In some hospitals, mental health problems resulting from carrying a pregnancy to term were acceptable to the TAC as endangering a woman's health. This made abortion partially accessible (albeit with at best limited access and some rather unacceptable delays) in some communities as women could claim to be suicidal and on this basis insist that continuation of the unwanted pregnancy represented an imminent danger to mental health.

In other TAC's the law was interpreted much more closely, making it difficult to get an abortion in the hospital even if they did have a TAC.

In some cases, procedures required to protect a woman's life were not available during pregnancy. A prime example would be cancer treatments such as chemotherapy which would do extensive and irreversible harm to an embryo or foetus if done during pregnancy but which, if not done in a timely fashion, can allow the cancer to spread to a point at which the condition is fatal and no longer successfully medically treatable.

These were the cases which the TAC's were originally intended to address, but many hospitals were unwilling to perform abortions at all.

===No requirement for hospitals to provide abortions===
Hospitals had therapeutic abortion committees only if they opted to provide abortions, and there was and is no requirement that they do so. As well, the requirement for three doctors to sit on a committee, in addition to the doctor who proposed to perform an abortion, meant that abortions were only available in hospitals where there were four doctors familiar with the procedure.

===Net effect of the law===
The end result was a very limited access to lawful abortion which varied widely from one town or province to another. Many towns and cities did not have any hospital that provided abortions.

==Supreme Court rules the provisions are unconstitutional==
In 1988, a case involving Morgentaler reached the Supreme Court of Canada. The court ruled that the provisions relating to abortion were contrary to section 7 of the Canadian Charter of Rights and Freedoms. Although there was no single majority judgment, the three judgments finding the provisions unconstitutional concluded that the delays and limited access to abortion inherent in the system of therapeutic abortion committees violated the right to security of the person of a woman seeking an abortion. The delays and limited access potentially had a profound impact on a woman's health and thus infringed her rights to liberty and security of the person, contrary to section 7 of the Charter.
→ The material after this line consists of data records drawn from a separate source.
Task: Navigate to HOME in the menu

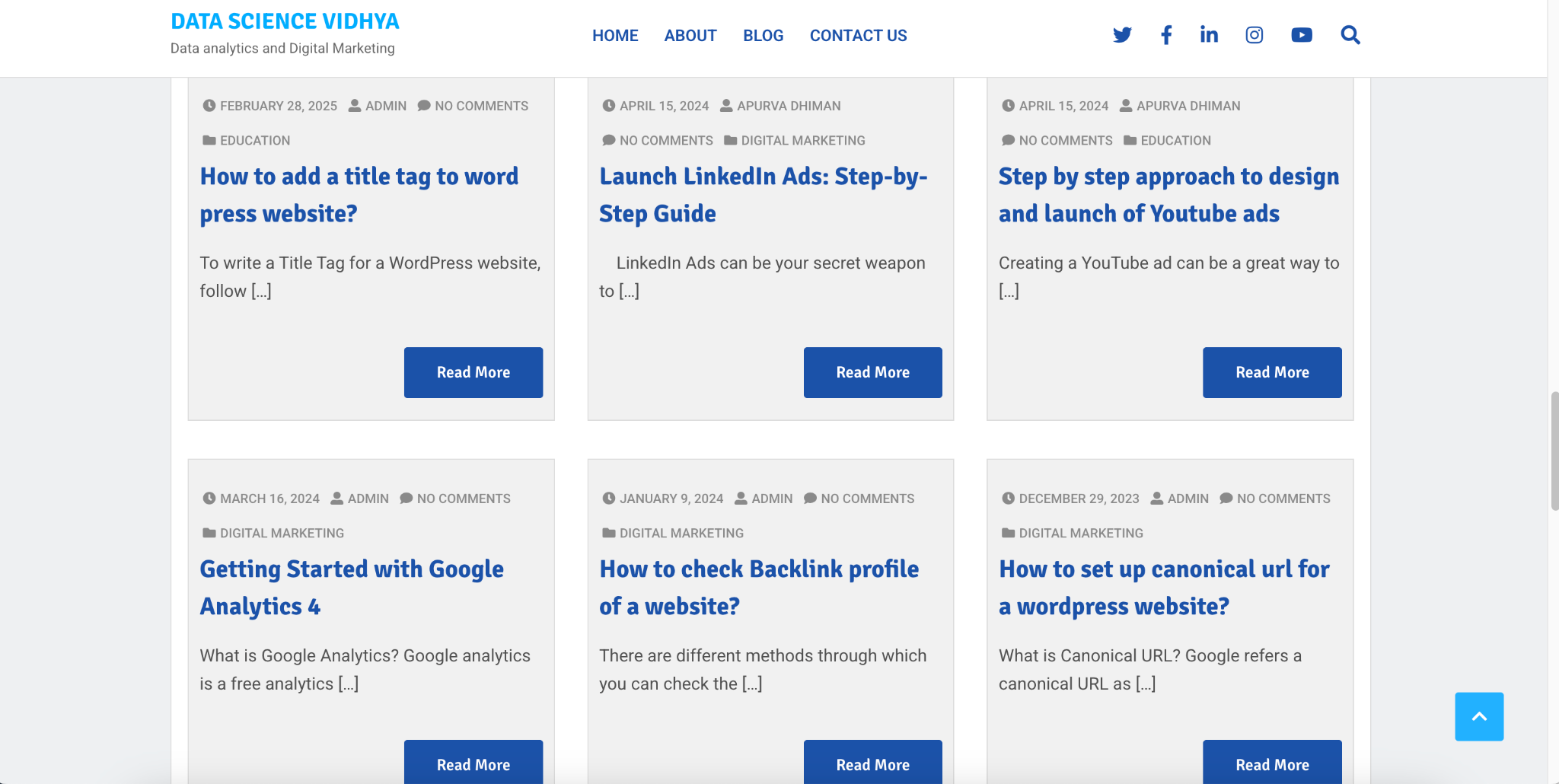Action: point(615,35)
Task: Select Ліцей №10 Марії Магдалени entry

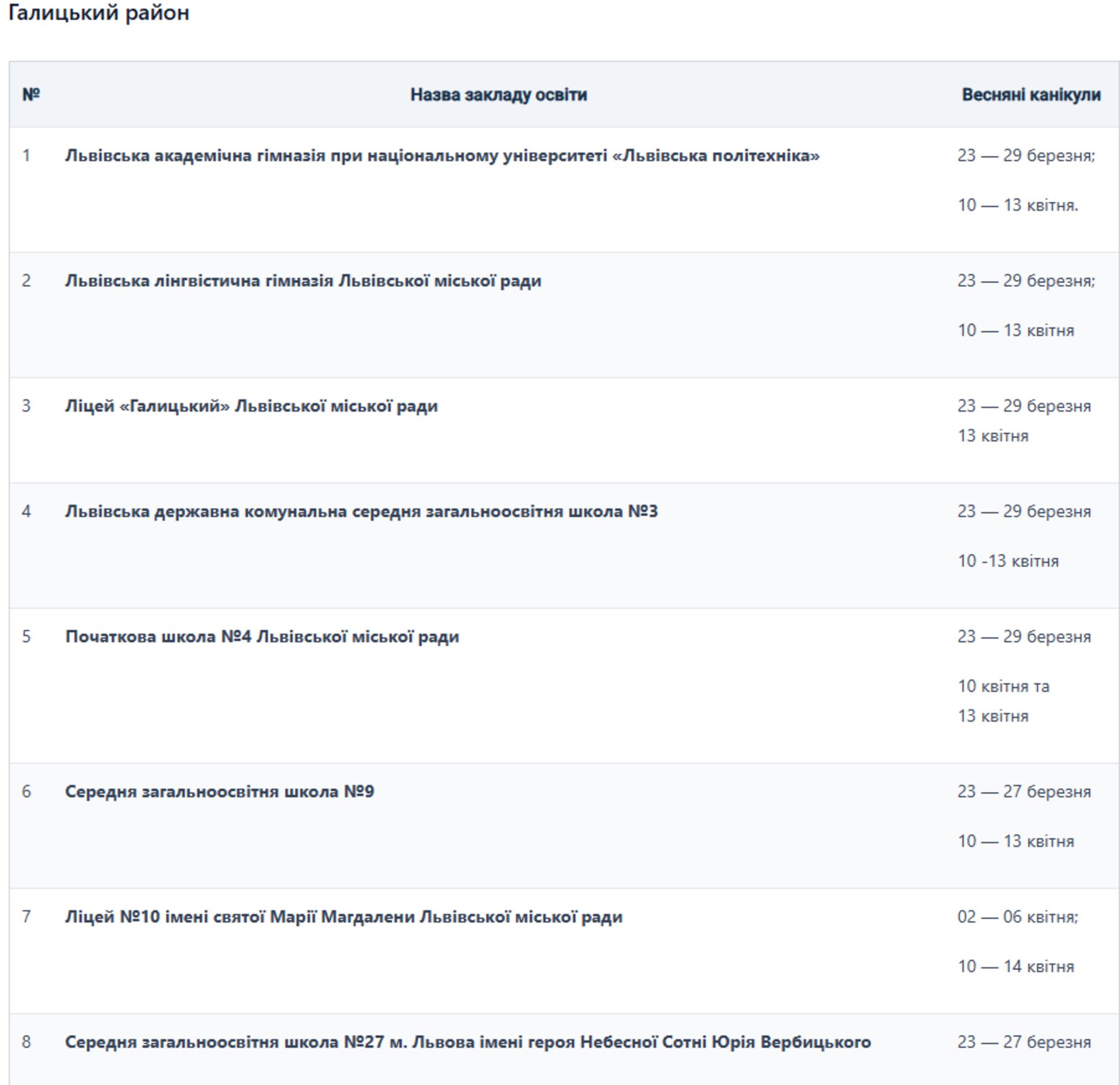Action: (344, 917)
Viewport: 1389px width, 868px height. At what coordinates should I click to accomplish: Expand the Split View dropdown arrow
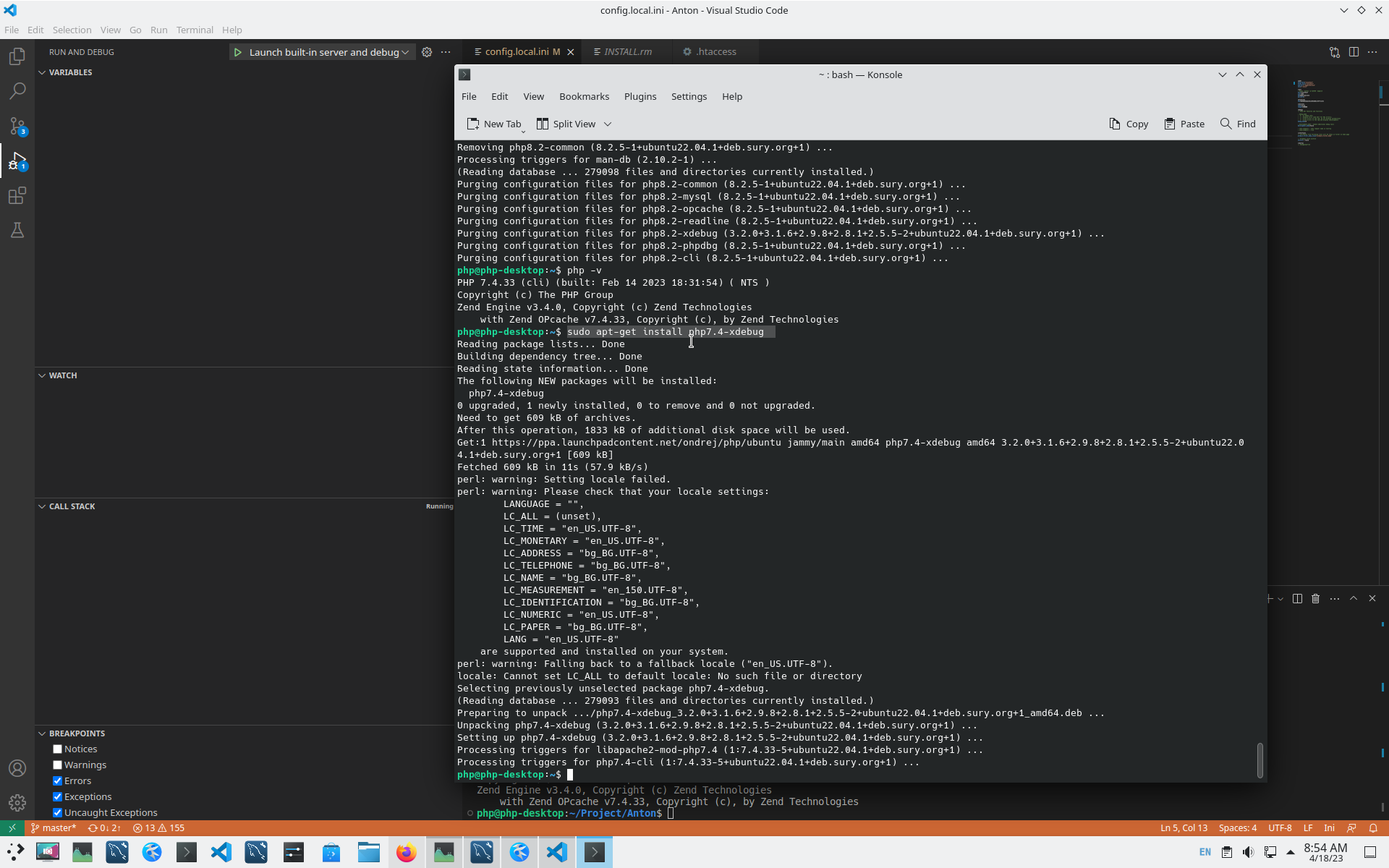coord(608,124)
The court held that this section of the Criminal Code was unconstitutional and inoperative. The effect of the decision was that abortion was decriminalized in Canada.
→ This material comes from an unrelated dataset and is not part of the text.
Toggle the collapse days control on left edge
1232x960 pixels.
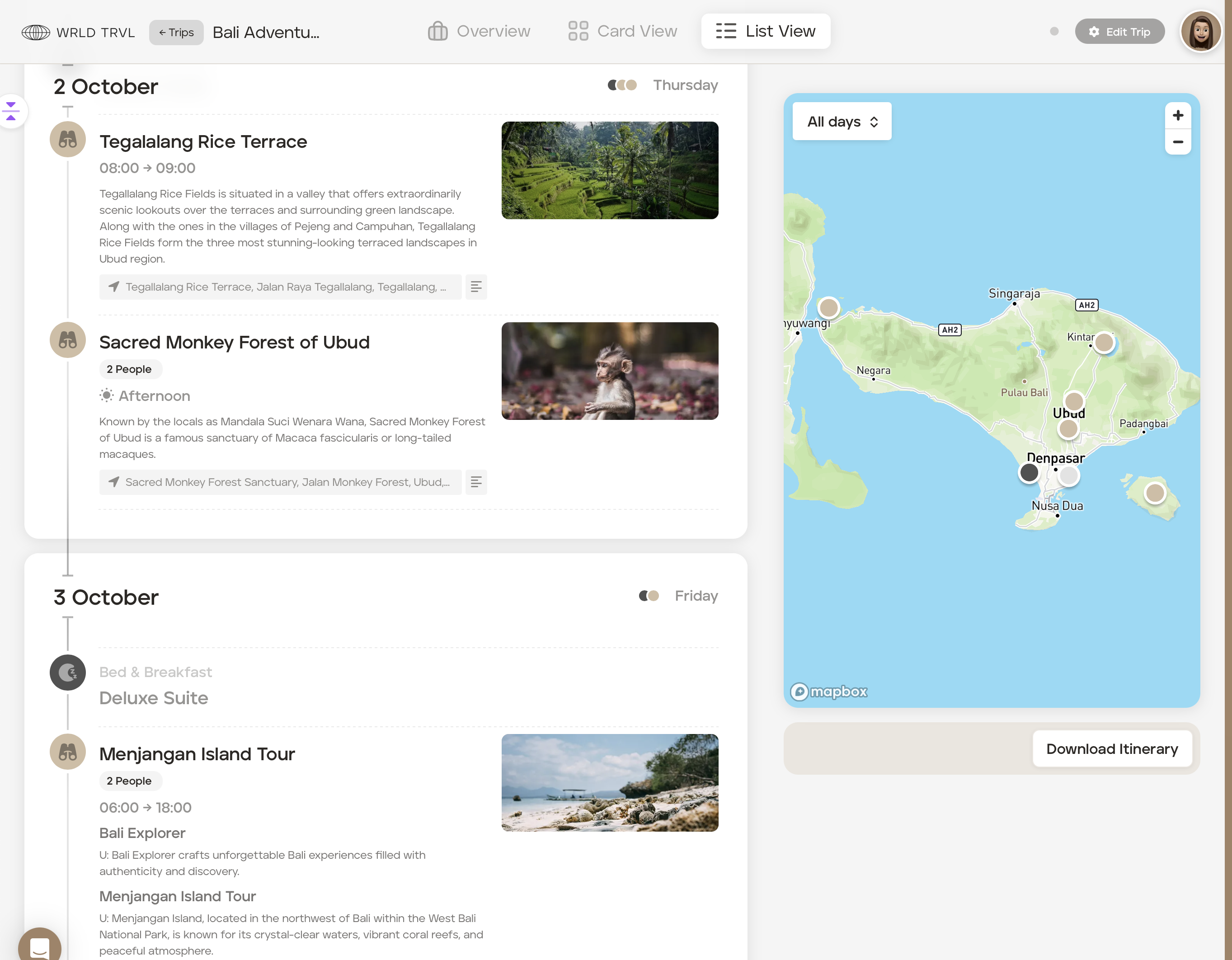[x=11, y=111]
==Senate rejects attempt to re-criminalize==
Following the Supreme Court decision, the Progressive Conservative government of Prime Minister Brian Mulroney explored legislative options in response to the decision. In 1990, a compromise bill, Bill C-34 passed the Commons. Similar to the previous requirement for approval by a TAC, it would have required the consent of one additional doctor, other than the one who proposed to perform the abortion. Although Bill C-34 passed the Commons, it was defeated in a tie vote in the Senate of Canada, marking the end of criminalisation of abortion in Canada.